Since then, the original function of the financial markets -- to link investors’ capital with innovative firms -- has been turned on its head. Today, corporate behavior is very much dictated by the markets -- quarterly earnings, stock prices and the like -- and not the other way around. That’s not a good thing.
Lawrence Mitchell, a professor of business law at George Washington University, notes in his book, The Speculation Economy, that a recent survey of CEOs running major American corporations revealed that almost 80 percent would have "at least moderately mutilated their businesses in order to meet [financial] analysts’ quarterly profit estimates."
Cutting the budgets for research and development, advertising and maintenance and delaying hiring and new projects are some of the long-term harms they would readily inflict on their corporations. Why? Because in modern American corporate capitalism, the failure to meet quarterly numbers almost always guarantees a punishing hit to the corporation’s stock price.
And corporate managers’ own fortunes are tied to their companies’ share prices through bonuses, stock options and other incentives. The desire to make the financial sector happy often dwarves other imperatives; Mitchell calls it "short-termism" and suggests that making a company’s balance sheet look good quarter to quarter drives CEOs to sacrifice values like worker safety, environmental protection and other social goods.
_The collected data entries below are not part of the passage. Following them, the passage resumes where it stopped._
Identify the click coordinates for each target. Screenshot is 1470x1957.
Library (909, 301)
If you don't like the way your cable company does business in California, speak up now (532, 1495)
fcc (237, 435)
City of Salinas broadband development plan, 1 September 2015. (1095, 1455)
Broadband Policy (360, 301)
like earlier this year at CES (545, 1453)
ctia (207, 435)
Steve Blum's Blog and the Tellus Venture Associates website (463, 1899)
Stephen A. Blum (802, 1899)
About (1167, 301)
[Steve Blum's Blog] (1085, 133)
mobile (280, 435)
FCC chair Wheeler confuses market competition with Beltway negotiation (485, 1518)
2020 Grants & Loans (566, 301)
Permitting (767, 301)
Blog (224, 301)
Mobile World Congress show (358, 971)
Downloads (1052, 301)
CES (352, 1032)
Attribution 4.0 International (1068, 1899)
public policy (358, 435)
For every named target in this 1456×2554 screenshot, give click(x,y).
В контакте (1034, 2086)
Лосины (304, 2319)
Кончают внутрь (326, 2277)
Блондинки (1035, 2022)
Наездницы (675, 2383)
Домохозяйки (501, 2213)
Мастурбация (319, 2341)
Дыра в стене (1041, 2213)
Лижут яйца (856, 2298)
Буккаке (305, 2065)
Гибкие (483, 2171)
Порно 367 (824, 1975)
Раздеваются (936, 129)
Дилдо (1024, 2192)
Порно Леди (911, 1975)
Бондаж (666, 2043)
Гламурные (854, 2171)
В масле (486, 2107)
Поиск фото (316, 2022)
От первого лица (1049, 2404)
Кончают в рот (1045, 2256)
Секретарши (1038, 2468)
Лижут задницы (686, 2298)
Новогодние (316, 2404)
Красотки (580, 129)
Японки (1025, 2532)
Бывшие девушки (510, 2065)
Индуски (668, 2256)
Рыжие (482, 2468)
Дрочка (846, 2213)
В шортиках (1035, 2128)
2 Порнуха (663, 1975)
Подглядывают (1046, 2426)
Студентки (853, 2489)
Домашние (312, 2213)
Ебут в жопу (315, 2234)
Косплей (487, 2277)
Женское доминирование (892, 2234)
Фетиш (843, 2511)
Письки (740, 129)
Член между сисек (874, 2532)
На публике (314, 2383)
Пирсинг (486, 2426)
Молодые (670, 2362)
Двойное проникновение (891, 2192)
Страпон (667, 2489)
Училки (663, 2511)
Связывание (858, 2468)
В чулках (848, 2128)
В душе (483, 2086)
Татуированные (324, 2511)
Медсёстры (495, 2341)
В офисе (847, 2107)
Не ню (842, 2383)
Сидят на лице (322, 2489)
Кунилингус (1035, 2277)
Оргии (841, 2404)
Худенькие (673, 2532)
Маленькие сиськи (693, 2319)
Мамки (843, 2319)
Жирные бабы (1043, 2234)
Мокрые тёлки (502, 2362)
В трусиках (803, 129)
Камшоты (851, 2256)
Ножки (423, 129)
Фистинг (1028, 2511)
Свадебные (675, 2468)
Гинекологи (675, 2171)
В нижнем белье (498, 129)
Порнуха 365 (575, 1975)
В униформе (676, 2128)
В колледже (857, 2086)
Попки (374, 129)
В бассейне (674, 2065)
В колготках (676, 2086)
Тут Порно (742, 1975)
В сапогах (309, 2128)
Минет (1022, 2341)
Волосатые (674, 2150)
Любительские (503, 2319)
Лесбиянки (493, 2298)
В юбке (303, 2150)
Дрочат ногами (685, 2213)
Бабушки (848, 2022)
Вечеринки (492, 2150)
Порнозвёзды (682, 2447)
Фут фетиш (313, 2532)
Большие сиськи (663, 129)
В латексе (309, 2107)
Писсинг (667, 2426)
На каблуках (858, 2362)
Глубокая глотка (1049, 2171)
A good example of this financial market-driven short-termism can be seen in a 2004 study of CEO compensation conducted by United for a Fair Economy and the Institute for Policy Studies (PDF). It found, "CEOs at companies that outsource the most U.S. jobs are rewarded with bigger paychecks … average CEO compensation at the 50 firms outsourcing the most service jobs increased by 46 percent in 2003, compared to a 9 percent average increase for all CEOs at the 365 large companies surveyed by Business Week."
There’s no doubt that offshoring decent jobs that paid living wages was good for those firms’ short-term bottom lines, and those corporate managers were rewarded on that basis. But was it good for the economy? With consumer spending in the tank and inequality at levels not seen since the robber barons were tamed, it’s hard to argue that such short-term thinking served the nation’s economy very well.
Let’s return a moment to the fact that banks aren’t lending money. There are multiple causes for the freeze, including the fact that businesses and individuals aren’t in the market to borrow money to purchase goods or expand their operations. Another reason is that, as Bloomberg reported, "With three weeks to go until the end of the year, financial institutions are vying for loans that mature after Dec. 31 to bolster their balance sheets as they prepare to report to investors."
As the financial meltdown forces the economic establishment to chart a new course, we should not only let the financial sector contract significantly, but curtail its influence as well. That can be achieved in a number of ways: by banning corporate compensation based on firms’ stock values, creating new forms of socially responsible financing or encouraging the expansion of what Bill Gates calls creative capitalism -- a nebulous phrase that's been interpreted to mean adding corporate social responsibility to the traditional imperative of maximizing profits over the short term.
That won’t be easy -- and would be politically impossible in a normally functioning economy. But letting a few banking giants sink, and the financial sector as a whole write down massive amounts of the junk it produced during the last decade just might help focus the mind on newer and more creative models of finance.